Compute resources utilization
| Name | Type | Unit |
|---|---|---|
| vm_scheduler_wall_time.active | timing | millisecond |
| vm_scheduler_wall_time.total | timing | millisecond |
These metrics describe Erlang VM scheduler usage:
vm_scheduler_wall_time.active— Time the Erlang VM spent actively doing work during the last intervalvm_scheduler_wall_time.total— Total Erlang VM uptime during the same interval
If you divide active time by total time, the result shows how much of the assigned compute capacity Document Engine used.
These metrics describe only the Document Engine process. Container-level CPU utilization can differ because other processes may also be running.
| Tag | Description |
|---|---|
| scheduler_number | Internal Document Engine scheduler number |
Document Engine starts as many schedulers as there are logical CPU cores available. In most cases, average these metrics across schedulers.
Clustering
When clustering is enabled and Prometheus export is configured, Document Engine emits cluster health and routing metrics.
| Name | Type | Unit |
|---|---|---|
| cluster_ring_size | gauge | - |
| cluster_peer_changes_total | counter | - |
| cluster_redirect_total | counter | - |
| cluster_redirect_retries_total | counter | - |
| cluster_task_supervisor_overloaded_total | counter | - |
These metrics help you monitor cluster membership and document-routing behavior:
cluster_ring_size— Current number of routable nodes in the cluster.cluster_peer_changes_total— Count of cluster membership changes.cluster_redirect_total— Count of routing redirects by outcome.cluster_redirect_retries_total— Count of retries caused by stale routing information.cluster_task_supervisor_overloaded_total— Count of times the clustering task supervisor reached its child-process limit.
| Tag | Description |
|---|---|
| erlang_node | Full Erlang node name — for example, pssync@10.2.130.162 |
| event | Present on cluster_peer_changes_total; values include added and removed |
| outcome | Present on cluster_redirect_total; identifies the redirect outcome |
Use cluster_ring_size as the first health signal. For example, alert when it stays below the expected replica count for several minutes. If routing looks wrong, inspect cluster_redirect_total and cluster_redirect_retries_total first.
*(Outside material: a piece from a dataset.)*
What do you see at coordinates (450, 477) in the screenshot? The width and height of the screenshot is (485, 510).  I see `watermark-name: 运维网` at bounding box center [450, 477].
HTTP/2 shared rendering telemetry
When you enable HTTP/2 shared rendering, Document Engine emits additional telemetry events for the shared rendering path. These events use the same monitoring pipeline as the metrics above.
| Event | Meaning |
|---|---|
http2.stream.worker_checkout | Document Engine checked out a rendering worker for a shared session |
http2.stream.render_tile | Document Engine rendered a tile through the shared rendering path |
http2.stream.render_process.new | Document Engine started a new connection-scoped rendering process |
http2.stream.render_process.exists | A tile request reused an existing rendering process on the connection |
When clustering is also enabled, the rendering process runs on the owner node for the document. Refer to the HTTP/2 shared rendering guide for details.